Doctor Stein ... the revered Doctor Stein, whose interest in me at the laboratory has so warmed my heart, is coming down my steps. I am beyond surprise. Within this mothering darkness of my life words and customs and conventions move quite nimbly. So I greet Doctor Stein. I observe how his gentle face is a bit clumsied by his embarrassment:

“I just thought I’d drop in. I knew, though I’d said ‘Come,’ you were not coming to see me.”

“Doctor Stein, I didn’t dare.... I was afraid you’d forgotten that casual invitation.”

“Just so. So I came.”

“Won’t you come back, Doctor Stein?”

He followed me docilely, and took the chair I pointed out for him, sprawling a bit with his legs out, priming his pipe, and his eyes puzzled at the curtains over my book shelves.

“You cover your books, when you need to think deep?” he asked.

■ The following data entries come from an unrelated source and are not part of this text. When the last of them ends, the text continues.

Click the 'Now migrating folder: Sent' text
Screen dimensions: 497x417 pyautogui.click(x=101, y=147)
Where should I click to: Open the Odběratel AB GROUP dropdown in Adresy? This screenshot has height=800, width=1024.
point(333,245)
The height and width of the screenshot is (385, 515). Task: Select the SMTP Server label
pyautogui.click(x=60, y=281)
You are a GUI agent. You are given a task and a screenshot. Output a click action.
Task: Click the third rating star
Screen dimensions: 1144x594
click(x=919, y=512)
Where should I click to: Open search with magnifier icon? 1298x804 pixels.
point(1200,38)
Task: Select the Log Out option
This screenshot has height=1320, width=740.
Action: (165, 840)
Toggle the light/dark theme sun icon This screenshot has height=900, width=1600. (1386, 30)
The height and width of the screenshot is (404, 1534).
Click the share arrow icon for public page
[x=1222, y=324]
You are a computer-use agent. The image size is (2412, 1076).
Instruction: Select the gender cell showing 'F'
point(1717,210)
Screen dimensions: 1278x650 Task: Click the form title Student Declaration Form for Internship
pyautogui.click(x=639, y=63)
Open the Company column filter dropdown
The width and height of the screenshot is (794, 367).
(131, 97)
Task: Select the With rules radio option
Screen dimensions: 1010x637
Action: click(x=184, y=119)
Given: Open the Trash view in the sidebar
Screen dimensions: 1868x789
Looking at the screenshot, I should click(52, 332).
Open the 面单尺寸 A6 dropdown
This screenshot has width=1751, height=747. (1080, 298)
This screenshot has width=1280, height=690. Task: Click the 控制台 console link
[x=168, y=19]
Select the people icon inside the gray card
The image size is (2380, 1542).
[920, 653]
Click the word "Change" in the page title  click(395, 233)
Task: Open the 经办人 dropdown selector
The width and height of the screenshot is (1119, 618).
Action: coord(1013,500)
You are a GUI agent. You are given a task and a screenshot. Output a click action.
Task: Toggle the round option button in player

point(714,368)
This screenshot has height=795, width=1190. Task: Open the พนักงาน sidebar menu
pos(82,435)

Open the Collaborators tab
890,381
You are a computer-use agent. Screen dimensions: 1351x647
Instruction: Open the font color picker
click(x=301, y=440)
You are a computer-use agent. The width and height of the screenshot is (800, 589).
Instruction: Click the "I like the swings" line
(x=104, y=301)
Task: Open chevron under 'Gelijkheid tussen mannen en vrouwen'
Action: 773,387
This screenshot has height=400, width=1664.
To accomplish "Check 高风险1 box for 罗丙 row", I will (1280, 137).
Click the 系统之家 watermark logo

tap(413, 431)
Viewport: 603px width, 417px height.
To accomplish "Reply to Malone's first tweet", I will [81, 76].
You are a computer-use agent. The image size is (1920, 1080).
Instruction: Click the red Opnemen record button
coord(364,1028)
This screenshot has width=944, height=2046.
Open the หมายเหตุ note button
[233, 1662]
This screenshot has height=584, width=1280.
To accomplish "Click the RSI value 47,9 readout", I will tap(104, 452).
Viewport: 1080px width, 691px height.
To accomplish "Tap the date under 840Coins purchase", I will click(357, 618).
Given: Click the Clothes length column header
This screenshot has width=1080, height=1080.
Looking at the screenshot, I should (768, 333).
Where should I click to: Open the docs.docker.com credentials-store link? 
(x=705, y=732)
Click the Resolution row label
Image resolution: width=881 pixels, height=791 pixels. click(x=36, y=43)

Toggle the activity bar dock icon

“This time I did. I never have before.”

He puffed hard at his pipe, clenching the bowl in his fist. A naïf discomfort faintly fretted his natural ease. His fine mouth moved, his gray thick brows lowered over his eyes, and in his eyes there was a twinkle as if this was a holiday for him, and he a bit rusty at it.

“Oh,” I exclaimed, as the man’s playful candor shone to me not at war but at one with his limpid mind. “Oh, I am so glad, so glad that you cared to drop in!”